[Short task] Continue the Triangles exercise solutions below, picking up right after the last line shown.

[Passage]
········

**KSEEB SSLC Class 10 Maths Solutions Chapter 2 Triangles Ex 2.3** are part of KSEEB SSLC Class 10 Maths Solutions. Here we have given Karnataka SSLC Class 10 Maths Solutions Chapter 2 Triangles Exercise 2.3.

## Karnataka SSLC Class 10 Maths Solutions Chapter 2 Triangles Exercise 2.3

**Exercise 2.3 Class 10 Maths Triangles Question 1.**

State which pairs of triangles In the following figures are similar. Write the similarity criterion used by you for answering the question and also write the pairs of similar triangles in the symbolic form:

Solution:

(i)

In ∆ABC and ∆PQR,

∠A = ∠P = 60°

∠B=∠Q = 80°

∠C =∠R = 40°

∴ SimilarIty criterion of two triangles is A.A.A.

∴ ∆ABC ~ ∆PQR.

(ii)

In ∆ABC and PQR, we have

\(\frac{A B}{Q R}=\frac{B C}{P R}=\frac{A C}{P Q}=\frac{1}{2}\)

········

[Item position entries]
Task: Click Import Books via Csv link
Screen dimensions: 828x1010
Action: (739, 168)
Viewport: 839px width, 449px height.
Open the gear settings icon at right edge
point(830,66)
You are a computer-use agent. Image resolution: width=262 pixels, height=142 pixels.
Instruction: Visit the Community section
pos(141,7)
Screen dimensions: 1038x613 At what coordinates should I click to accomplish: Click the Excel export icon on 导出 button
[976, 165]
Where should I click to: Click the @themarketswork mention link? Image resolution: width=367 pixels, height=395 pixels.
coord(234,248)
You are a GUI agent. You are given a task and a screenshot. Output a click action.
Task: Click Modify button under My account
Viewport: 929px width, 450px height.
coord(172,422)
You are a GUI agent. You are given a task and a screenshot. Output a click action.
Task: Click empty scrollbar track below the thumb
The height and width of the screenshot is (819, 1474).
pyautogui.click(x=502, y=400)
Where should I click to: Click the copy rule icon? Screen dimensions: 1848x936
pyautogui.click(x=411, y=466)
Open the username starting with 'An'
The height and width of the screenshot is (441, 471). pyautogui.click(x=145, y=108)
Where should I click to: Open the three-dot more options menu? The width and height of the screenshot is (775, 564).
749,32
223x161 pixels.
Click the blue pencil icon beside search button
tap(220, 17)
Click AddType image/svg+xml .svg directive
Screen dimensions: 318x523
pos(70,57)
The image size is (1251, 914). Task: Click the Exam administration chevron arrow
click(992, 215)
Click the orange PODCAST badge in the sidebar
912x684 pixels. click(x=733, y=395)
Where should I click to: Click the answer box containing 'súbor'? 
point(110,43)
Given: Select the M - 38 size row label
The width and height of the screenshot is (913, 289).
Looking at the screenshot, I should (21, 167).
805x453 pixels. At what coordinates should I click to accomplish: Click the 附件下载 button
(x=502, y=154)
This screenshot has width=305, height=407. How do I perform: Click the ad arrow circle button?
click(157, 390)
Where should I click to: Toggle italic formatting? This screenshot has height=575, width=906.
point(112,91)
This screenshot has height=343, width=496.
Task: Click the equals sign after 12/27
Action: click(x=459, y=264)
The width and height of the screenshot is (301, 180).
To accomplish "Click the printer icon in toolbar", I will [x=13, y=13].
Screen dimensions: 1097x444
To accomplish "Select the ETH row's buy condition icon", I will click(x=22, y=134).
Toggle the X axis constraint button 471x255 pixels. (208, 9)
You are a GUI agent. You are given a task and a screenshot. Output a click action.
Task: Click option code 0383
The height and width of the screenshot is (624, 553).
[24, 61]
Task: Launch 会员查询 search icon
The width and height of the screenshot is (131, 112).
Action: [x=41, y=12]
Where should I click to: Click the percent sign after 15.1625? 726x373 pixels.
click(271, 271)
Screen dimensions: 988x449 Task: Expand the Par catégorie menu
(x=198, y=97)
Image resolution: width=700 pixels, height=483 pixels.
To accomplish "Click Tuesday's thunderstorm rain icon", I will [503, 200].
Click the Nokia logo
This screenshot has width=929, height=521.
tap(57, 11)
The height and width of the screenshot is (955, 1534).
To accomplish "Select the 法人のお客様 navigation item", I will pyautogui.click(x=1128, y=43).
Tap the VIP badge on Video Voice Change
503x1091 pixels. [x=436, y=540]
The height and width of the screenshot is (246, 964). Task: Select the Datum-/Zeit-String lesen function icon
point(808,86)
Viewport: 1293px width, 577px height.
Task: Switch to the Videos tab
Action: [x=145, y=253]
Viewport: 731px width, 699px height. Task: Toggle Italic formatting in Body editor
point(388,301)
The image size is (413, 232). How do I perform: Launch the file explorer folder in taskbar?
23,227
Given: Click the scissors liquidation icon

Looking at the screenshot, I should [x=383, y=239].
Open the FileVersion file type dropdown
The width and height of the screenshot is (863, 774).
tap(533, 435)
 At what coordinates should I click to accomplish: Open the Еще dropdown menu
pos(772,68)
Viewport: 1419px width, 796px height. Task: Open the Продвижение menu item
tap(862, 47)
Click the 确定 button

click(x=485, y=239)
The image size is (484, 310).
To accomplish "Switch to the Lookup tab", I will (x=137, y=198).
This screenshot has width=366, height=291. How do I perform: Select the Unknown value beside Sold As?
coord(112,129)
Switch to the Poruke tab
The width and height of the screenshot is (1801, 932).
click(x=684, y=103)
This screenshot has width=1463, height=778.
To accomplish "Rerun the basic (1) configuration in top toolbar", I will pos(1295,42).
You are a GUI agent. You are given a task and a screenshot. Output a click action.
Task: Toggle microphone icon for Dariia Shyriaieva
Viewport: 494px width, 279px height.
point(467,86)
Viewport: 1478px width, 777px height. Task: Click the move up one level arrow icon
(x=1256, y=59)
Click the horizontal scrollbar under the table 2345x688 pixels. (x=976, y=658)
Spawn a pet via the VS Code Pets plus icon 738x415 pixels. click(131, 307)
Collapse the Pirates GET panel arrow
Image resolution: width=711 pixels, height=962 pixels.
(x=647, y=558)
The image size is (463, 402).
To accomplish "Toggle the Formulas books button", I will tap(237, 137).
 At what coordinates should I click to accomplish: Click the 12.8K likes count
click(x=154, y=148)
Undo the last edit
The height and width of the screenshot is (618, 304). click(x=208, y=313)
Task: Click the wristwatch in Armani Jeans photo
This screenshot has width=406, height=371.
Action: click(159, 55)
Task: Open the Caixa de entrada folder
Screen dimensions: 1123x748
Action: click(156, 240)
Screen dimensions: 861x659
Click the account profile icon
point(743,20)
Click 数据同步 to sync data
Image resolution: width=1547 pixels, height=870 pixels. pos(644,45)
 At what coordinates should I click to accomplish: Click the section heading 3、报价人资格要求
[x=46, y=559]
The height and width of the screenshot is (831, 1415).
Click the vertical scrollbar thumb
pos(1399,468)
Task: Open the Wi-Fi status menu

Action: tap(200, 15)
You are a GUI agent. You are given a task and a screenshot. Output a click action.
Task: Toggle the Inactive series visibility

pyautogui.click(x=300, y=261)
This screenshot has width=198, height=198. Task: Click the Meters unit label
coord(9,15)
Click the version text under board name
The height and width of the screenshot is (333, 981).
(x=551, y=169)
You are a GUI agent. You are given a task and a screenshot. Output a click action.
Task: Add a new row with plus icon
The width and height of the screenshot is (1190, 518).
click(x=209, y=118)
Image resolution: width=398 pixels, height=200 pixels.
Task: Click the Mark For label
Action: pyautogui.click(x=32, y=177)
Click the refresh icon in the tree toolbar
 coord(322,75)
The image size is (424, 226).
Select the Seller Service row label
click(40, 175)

········

[Result]
i.e., sides of one triangle are proportional to the sides of the other triangle.

∴SImilarity criterion is S.S.S.

∴ ∆ABC ~ ∆PQR.

(iii)

∆LMP and ∆DEF are not similar triangles because one pair of sides are not proportional to each other.

\(\quad \frac{\mathrm{MP}}{\mathrm{DE}}=\frac{\mathrm{LP}}{\mathrm{DF}}=\frac{2}{4}=\frac{3}{6}=\frac{1}{2}\)

But, \(\frac{\mathrm{LM}}{\mathrm{EF}}=\frac{2.7}{5} \neq \frac{1}{2}\)

∴ These are not similar triangles

(iv)

In ∆MNL and ∆PQR, we have

∠M = ∠Q = 70°

But, \(\frac{\mathrm{MN}}{\mathrm{PQ}} \neq \frac{\mathrm{ML}}{\mathrm{QR}}\)

∴ These are not similar triangles

(v)

In ∆ABC and ∆DEF, we have

\(\frac{A B}{D F}=\frac{B C}{E F}=\frac{1}{2}\)

∠A = ∠F = 80°

∴ Similarly criterion for these triangles is S.A.S

∴ ∆ABC ~ ∆DEF

(vi)

Sum of three angles of is 180°, but in ∆DEF. sum of two angles. ∠F= 30°. In ∆PQR, ∠P = 70°.

In ∆DEF and ∆PQR. we have

∠D = ∠P = 70°

∠E =∠R = 80°

∠F = ∠R = 30°

∴ Three angles of these triangles are equal to each other.

∴ SimIlarity criterion here is A.A.A.

∴ ∆DEF ~ ∆PQR.

**KSEEB Solutions For Class 10 Maths Triangles Question 2.**

In the following figure. ∆OBA ~ ∆ODC, ∠BOC = 125° and ∠CDO = 70°. Find ∠DOC, ∠DCO and ∠OAB.

Solution:

∆OBA ~ ∆ODC (data)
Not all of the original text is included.